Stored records
# # #
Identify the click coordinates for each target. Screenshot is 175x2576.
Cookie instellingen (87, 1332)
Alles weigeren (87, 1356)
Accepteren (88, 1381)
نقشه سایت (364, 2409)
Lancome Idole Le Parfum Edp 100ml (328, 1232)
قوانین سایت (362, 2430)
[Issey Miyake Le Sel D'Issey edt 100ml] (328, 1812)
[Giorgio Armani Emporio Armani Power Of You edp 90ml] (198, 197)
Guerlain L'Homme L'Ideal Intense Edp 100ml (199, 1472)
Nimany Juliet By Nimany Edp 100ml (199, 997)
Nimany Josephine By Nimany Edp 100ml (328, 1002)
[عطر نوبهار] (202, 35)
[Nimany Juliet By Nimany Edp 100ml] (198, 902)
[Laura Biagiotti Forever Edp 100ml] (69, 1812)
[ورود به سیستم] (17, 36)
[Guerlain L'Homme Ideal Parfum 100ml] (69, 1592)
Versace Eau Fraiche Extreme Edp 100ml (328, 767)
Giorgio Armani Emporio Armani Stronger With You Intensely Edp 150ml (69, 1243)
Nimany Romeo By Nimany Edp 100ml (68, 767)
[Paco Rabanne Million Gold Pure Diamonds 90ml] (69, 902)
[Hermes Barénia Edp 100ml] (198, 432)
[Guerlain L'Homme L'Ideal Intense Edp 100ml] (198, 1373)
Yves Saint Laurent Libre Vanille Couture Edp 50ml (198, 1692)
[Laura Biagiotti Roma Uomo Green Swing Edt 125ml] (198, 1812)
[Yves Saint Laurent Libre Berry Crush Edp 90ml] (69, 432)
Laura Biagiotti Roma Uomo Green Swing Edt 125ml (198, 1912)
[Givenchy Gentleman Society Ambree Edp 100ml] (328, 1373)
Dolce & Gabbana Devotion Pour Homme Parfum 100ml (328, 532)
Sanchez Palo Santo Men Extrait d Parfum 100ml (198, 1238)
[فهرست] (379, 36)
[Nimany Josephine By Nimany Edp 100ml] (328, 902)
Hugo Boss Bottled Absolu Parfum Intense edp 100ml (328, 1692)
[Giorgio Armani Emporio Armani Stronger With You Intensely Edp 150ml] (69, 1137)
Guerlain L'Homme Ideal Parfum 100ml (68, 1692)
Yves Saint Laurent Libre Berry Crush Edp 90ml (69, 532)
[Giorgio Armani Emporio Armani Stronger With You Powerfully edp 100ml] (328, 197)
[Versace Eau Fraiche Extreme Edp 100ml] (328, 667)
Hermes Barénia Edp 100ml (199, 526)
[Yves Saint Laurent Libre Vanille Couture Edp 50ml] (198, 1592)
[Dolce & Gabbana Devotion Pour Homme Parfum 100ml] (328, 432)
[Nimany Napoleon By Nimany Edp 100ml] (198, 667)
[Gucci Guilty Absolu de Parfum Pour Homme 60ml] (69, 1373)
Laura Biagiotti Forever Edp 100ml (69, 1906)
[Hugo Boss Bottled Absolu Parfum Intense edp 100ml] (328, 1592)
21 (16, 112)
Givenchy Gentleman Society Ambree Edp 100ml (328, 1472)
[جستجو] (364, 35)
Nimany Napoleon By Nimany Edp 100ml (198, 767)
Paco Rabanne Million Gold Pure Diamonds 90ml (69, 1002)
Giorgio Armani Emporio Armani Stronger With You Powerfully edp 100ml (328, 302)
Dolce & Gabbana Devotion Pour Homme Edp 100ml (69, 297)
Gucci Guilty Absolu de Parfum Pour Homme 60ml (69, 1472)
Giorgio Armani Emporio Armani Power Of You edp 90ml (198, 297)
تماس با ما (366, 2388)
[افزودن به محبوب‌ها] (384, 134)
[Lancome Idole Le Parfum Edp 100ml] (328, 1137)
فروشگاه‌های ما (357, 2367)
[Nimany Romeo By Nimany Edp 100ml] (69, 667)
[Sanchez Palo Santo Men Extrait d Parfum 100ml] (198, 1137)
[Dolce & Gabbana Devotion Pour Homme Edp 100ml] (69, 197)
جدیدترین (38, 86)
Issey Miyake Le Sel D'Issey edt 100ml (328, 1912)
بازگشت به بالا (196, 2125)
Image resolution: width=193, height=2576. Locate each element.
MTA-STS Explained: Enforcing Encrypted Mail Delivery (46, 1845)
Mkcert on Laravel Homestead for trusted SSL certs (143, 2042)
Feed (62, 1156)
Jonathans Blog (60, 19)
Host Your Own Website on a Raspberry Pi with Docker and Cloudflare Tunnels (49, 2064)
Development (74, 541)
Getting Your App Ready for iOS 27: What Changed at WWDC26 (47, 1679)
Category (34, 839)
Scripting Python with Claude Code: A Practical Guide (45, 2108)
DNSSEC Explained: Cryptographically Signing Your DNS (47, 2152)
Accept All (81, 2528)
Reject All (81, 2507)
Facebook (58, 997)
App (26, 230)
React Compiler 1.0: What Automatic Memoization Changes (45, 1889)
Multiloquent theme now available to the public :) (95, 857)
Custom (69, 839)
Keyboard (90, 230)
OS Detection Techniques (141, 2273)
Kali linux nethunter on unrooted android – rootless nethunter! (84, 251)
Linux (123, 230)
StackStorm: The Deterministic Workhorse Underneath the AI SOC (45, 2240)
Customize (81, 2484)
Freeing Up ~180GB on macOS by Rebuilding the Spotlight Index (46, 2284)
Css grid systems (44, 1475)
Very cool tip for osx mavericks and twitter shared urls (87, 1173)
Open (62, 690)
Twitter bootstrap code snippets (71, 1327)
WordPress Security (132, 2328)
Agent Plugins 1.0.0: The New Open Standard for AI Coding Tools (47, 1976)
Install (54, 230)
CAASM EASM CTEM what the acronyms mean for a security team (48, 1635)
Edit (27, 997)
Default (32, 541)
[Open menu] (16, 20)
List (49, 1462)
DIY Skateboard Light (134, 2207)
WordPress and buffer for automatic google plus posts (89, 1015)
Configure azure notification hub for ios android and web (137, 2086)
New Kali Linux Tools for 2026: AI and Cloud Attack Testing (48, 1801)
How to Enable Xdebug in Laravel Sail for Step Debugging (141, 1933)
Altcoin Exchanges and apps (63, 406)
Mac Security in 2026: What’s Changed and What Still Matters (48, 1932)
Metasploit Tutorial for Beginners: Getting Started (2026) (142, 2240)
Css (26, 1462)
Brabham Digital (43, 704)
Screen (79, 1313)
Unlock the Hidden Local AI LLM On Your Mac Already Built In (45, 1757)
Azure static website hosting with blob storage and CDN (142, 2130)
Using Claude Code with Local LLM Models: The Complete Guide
# # #
• _Problem to solve_: Print every record above exactly as it was given.

• _Exercise result_:
Identify the click coordinates for each target. Screenshot is 175x2576.
Cookie instellingen (87, 1332)
Alles weigeren (87, 1356)
Accepteren (88, 1381)
نقشه سایت (364, 2409)
Lancome Idole Le Parfum Edp 100ml (328, 1232)
قوانین سایت (362, 2430)
[Issey Miyake Le Sel D'Issey edt 100ml] (328, 1812)
[Giorgio Armani Emporio Armani Power Of You edp 90ml] (198, 197)
Guerlain L'Homme L'Ideal Intense Edp 100ml (199, 1472)
Nimany Juliet By Nimany Edp 100ml (199, 997)
Nimany Josephine By Nimany Edp 100ml (328, 1002)
[عطر نوبهار] (202, 35)
[Nimany Juliet By Nimany Edp 100ml] (198, 902)
[Laura Biagiotti Forever Edp 100ml] (69, 1812)
[ورود به سیستم] (17, 36)
[Guerlain L'Homme Ideal Parfum 100ml] (69, 1592)
Versace Eau Fraiche Extreme Edp 100ml (328, 767)
Giorgio Armani Emporio Armani Stronger With You Intensely Edp 150ml (69, 1243)
Nimany Romeo By Nimany Edp 100ml (68, 767)
[Paco Rabanne Million Gold Pure Diamonds 90ml] (69, 902)
[Hermes Barénia Edp 100ml] (198, 432)
[Guerlain L'Homme L'Ideal Intense Edp 100ml] (198, 1373)
Yves Saint Laurent Libre Vanille Couture Edp 50ml (198, 1692)
[Laura Biagiotti Roma Uomo Green Swing Edt 125ml] (198, 1812)
[Yves Saint Laurent Libre Berry Crush Edp 90ml] (69, 432)
Laura Biagiotti Roma Uomo Green Swing Edt 125ml (198, 1912)
[Givenchy Gentleman Society Ambree Edp 100ml] (328, 1373)
Dolce & Gabbana Devotion Pour Homme Parfum 100ml (328, 532)
Sanchez Palo Santo Men Extrait d Parfum 100ml (198, 1238)
[فهرست] (379, 36)
[Nimany Josephine By Nimany Edp 100ml] (328, 902)
Hugo Boss Bottled Absolu Parfum Intense edp 100ml (328, 1692)
[Giorgio Armani Emporio Armani Stronger With You Intensely Edp 150ml] (69, 1137)
Guerlain L'Homme Ideal Parfum 100ml (68, 1692)
Yves Saint Laurent Libre Berry Crush Edp 90ml (69, 532)
[Giorgio Armani Emporio Armani Stronger With You Powerfully edp 100ml] (328, 197)
[Versace Eau Fraiche Extreme Edp 100ml] (328, 667)
Hermes Barénia Edp 100ml (199, 526)
[Yves Saint Laurent Libre Vanille Couture Edp 50ml] (198, 1592)
[Dolce & Gabbana Devotion Pour Homme Parfum 100ml] (328, 432)
[Nimany Napoleon By Nimany Edp 100ml] (198, 667)
[Gucci Guilty Absolu de Parfum Pour Homme 60ml] (69, 1373)
Laura Biagiotti Forever Edp 100ml (69, 1906)
[Hugo Boss Bottled Absolu Parfum Intense edp 100ml] (328, 1592)
21 (16, 112)
Givenchy Gentleman Society Ambree Edp 100ml (328, 1472)
[جستجو] (364, 35)
Nimany Napoleon By Nimany Edp 100ml (198, 767)
Paco Rabanne Million Gold Pure Diamonds 90ml (69, 1002)
Giorgio Armani Emporio Armani Stronger With You Powerfully edp 100ml (328, 302)
Dolce & Gabbana Devotion Pour Homme Edp 100ml (69, 297)
Gucci Guilty Absolu de Parfum Pour Homme 60ml (69, 1472)
Giorgio Armani Emporio Armani Power Of You edp 90ml (198, 297)
تماس با ما (366, 2388)
[افزودن به محبوب‌ها] (384, 134)
[Lancome Idole Le Parfum Edp 100ml] (328, 1137)
فروشگاه‌های ما (357, 2367)
[Nimany Romeo By Nimany Edp 100ml] (69, 667)
[Sanchez Palo Santo Men Extrait d Parfum 100ml] (198, 1137)
[Dolce & Gabbana Devotion Pour Homme Edp 100ml] (69, 197)
جدیدترین (38, 86)
Issey Miyake Le Sel D'Issey edt 100ml (328, 1912)
بازگشت به بالا (196, 2125)
Image resolution: width=193, height=2576. Locate each element.
MTA-STS Explained: Enforcing Encrypted Mail Delivery (46, 1845)
Mkcert on Laravel Homestead for trusted SSL certs (143, 2042)
Feed (62, 1156)
Jonathans Blog (60, 19)
Host Your Own Website on a Raspberry Pi with Docker and Cloudflare Tunnels (49, 2064)
Development (74, 541)
Getting Your App Ready for iOS 27: What Changed at WWDC26 (47, 1679)
Category (34, 839)
Scripting Python with Claude Code: A Practical Guide (45, 2108)
DNSSEC Explained: Cryptographically Signing Your DNS (47, 2152)
Accept All (81, 2528)
Reject All (81, 2507)
Facebook (58, 997)
App (26, 230)
React Compiler 1.0: What Automatic Memoization Changes (45, 1889)
Multiloquent theme now available to the public :) (95, 857)
Custom (69, 839)
Keyboard (90, 230)
OS Detection Techniques (141, 2273)
Kali linux nethunter on unrooted android – rootless nethunter! (84, 251)
Linux (123, 230)
StackStorm: The Deterministic Workhorse Underneath the AI SOC (45, 2240)
Customize (81, 2484)
Freeing Up ~180GB on macOS by Rebuilding the Spotlight Index (46, 2284)
Css grid systems (44, 1475)
Very cool tip for osx mavericks and twitter shared urls (87, 1173)
Open (62, 690)
Twitter bootstrap code snippets (71, 1327)
WordPress Security (132, 2328)
Agent Plugins 1.0.0: The New Open Standard for AI Coding Tools (47, 1976)
Install (54, 230)
CAASM EASM CTEM what the acronyms mean for a security team (48, 1635)
Edit (27, 997)
Default (32, 541)
[Open menu] (16, 20)
List (49, 1462)
DIY Skateboard Light (134, 2207)
WordPress and buffer for automatic google plus posts (89, 1015)
Configure azure notification hub for ios android and web (137, 2086)
New Kali Linux Tools for 2026: AI and Cloud Attack Testing (48, 1801)
How to Enable Xdebug in Laravel Sail for Step Debugging (141, 1933)
Altcoin Exchanges and apps (63, 406)
Mac Security in 2026: What’s Changed and What Still Matters (48, 1932)
Metasploit Tutorial for Beginners: Getting Started (2026) (142, 2240)
Css (26, 1462)
Brabham Digital (43, 704)
Screen (79, 1313)
Unlock the Hidden Local AI LLM On Your Mac Already Built In (45, 1757)
Azure static website hosting with blob storage and CDN (142, 2130)
Using Claude Code with Local LLM Models: The Complete Guide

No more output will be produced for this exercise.